# ABOUT THIS EXERCISE
Reproduce the material from its beginning up to and including the line containing "N505LS Real Estate", substituting "Name the element" for "Describe the element" and leaving everything else unchanged.
......
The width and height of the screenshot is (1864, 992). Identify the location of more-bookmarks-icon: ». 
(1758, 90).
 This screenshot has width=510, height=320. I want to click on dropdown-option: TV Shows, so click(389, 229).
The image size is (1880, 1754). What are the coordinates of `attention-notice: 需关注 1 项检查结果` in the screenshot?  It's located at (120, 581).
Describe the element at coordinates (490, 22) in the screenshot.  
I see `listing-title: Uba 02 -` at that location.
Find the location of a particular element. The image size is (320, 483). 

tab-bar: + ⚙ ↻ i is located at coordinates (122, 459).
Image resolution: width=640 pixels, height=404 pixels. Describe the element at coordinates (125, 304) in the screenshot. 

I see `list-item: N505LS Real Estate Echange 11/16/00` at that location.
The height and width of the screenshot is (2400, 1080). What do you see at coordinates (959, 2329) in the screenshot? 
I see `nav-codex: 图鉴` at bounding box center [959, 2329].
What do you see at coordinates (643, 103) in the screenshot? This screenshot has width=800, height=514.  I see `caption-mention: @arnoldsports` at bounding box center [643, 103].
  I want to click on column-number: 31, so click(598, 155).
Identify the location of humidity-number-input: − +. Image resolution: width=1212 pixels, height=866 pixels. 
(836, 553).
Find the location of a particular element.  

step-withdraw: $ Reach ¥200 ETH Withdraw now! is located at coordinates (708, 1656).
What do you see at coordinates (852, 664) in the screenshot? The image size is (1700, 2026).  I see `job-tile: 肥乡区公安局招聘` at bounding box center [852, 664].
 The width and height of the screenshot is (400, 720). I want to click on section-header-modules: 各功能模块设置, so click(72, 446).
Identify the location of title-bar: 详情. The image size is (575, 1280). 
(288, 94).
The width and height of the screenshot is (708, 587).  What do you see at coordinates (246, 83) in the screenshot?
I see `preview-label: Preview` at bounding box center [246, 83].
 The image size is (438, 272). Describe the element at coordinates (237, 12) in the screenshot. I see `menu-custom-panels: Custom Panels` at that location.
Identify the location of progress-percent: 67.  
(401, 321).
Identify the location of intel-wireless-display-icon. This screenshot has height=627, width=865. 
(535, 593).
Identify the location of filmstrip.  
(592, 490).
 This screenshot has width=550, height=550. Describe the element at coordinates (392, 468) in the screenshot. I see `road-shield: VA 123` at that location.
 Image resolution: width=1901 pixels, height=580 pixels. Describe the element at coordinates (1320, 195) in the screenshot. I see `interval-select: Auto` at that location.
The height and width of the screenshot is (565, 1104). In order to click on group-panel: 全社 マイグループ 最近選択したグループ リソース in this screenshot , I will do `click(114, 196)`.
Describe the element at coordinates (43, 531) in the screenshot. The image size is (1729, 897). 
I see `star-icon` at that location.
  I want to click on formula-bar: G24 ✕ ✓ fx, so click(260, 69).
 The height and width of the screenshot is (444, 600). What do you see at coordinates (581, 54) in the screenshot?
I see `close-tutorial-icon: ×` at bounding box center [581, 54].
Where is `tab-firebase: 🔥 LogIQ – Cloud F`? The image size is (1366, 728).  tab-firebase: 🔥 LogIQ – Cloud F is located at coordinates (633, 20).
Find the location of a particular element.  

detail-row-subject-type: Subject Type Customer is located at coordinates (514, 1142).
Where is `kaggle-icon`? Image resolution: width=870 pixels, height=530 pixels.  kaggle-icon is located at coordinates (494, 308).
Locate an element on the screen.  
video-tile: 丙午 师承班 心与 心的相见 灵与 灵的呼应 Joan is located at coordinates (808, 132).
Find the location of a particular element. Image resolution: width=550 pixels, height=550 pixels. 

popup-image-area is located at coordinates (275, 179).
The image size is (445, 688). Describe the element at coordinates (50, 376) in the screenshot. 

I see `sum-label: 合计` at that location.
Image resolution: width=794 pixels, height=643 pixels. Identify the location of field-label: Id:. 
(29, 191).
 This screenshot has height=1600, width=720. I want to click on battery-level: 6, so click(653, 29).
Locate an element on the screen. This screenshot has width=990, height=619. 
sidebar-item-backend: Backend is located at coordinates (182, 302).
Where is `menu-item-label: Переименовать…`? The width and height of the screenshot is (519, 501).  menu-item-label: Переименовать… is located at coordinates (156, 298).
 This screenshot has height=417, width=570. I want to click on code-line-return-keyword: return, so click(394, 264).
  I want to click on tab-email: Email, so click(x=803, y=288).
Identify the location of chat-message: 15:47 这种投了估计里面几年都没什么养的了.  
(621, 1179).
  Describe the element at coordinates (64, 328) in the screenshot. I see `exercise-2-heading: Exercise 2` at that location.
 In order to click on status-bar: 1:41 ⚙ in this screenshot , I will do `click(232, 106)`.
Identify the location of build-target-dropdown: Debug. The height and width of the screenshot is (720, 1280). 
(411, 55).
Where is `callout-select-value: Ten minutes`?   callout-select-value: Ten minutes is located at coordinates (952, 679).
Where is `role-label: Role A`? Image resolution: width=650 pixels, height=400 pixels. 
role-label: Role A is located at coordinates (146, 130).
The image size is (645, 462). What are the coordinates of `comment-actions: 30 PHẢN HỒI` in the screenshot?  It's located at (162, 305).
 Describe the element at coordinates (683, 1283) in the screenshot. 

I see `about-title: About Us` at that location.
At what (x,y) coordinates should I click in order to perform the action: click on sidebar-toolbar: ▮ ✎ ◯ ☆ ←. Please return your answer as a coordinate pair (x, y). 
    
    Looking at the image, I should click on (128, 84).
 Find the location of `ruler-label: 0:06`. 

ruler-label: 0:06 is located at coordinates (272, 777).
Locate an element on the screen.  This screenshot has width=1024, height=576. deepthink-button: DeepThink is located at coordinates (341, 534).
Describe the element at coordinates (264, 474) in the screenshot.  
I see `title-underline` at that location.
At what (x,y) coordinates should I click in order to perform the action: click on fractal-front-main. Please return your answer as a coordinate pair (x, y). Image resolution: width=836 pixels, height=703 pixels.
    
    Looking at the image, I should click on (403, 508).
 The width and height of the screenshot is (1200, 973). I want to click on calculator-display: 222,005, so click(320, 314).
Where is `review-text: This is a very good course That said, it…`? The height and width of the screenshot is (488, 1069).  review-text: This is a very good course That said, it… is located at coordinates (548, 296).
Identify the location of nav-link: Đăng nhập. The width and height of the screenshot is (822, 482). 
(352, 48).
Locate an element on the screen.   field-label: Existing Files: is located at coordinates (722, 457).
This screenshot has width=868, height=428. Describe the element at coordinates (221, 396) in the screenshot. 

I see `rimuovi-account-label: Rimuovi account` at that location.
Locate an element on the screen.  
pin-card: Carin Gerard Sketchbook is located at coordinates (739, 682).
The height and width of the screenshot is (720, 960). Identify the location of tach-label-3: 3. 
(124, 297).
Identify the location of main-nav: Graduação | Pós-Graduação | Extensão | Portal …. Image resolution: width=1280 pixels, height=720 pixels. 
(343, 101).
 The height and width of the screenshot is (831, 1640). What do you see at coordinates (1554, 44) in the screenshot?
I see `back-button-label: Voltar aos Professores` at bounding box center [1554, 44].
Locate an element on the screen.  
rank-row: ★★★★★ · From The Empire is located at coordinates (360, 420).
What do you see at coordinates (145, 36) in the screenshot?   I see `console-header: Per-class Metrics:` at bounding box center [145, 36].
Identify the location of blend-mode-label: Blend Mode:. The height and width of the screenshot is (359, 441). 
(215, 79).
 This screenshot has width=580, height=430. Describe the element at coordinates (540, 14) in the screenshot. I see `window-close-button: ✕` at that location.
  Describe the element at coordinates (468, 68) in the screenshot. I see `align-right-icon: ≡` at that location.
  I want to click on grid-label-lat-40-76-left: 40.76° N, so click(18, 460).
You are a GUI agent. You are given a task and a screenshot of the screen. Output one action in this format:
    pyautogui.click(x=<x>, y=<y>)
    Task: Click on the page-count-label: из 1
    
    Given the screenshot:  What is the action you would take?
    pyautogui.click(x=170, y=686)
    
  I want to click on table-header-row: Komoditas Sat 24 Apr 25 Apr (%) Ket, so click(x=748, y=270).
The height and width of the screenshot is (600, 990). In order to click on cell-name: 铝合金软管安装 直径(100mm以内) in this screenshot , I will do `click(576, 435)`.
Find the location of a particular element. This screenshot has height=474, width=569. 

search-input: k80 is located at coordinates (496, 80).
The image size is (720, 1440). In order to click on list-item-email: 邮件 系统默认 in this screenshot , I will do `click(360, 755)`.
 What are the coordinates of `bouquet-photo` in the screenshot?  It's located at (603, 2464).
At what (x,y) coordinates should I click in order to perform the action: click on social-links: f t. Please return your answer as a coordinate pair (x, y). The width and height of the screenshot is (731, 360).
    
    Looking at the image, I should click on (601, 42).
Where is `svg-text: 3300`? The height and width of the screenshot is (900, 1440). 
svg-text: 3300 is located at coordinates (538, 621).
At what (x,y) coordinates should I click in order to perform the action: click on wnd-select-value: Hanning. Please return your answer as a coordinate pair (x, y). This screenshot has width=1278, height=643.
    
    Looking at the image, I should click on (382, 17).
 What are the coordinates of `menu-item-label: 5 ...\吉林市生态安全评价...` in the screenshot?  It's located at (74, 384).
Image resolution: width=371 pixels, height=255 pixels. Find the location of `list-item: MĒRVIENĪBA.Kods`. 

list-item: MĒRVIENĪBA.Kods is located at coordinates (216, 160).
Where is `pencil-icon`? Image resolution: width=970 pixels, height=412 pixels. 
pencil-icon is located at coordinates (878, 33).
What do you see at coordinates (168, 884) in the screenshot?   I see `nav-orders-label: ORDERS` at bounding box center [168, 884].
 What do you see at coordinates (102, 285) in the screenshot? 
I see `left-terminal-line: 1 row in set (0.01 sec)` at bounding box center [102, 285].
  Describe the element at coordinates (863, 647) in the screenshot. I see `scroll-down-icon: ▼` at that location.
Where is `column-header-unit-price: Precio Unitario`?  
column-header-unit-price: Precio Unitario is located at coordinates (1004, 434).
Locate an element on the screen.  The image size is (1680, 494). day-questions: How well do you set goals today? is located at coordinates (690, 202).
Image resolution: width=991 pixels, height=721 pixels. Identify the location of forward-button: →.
......
# SOLUTION FOR THIS TASK
The width and height of the screenshot is (1864, 992). Identify the location of more-bookmarks-icon: ». 
(1758, 90).
 This screenshot has width=510, height=320. I want to click on dropdown-option: TV Shows, so click(389, 229).
The image size is (1880, 1754). What are the coordinates of `attention-notice: 需关注 1 项检查结果` in the screenshot?  It's located at (120, 581).
Name the element at coordinates (490, 22) in the screenshot.  
I see `listing-title: Uba 02 -` at that location.
Find the location of a particular element. The image size is (320, 483). 

tab-bar: + ⚙ ↻ i is located at coordinates (122, 459).
Image resolution: width=640 pixels, height=404 pixels. Name the element at coordinates (125, 304) in the screenshot. 

I see `list-item: N505LS Real Estate Echange 11/16/00` at that location.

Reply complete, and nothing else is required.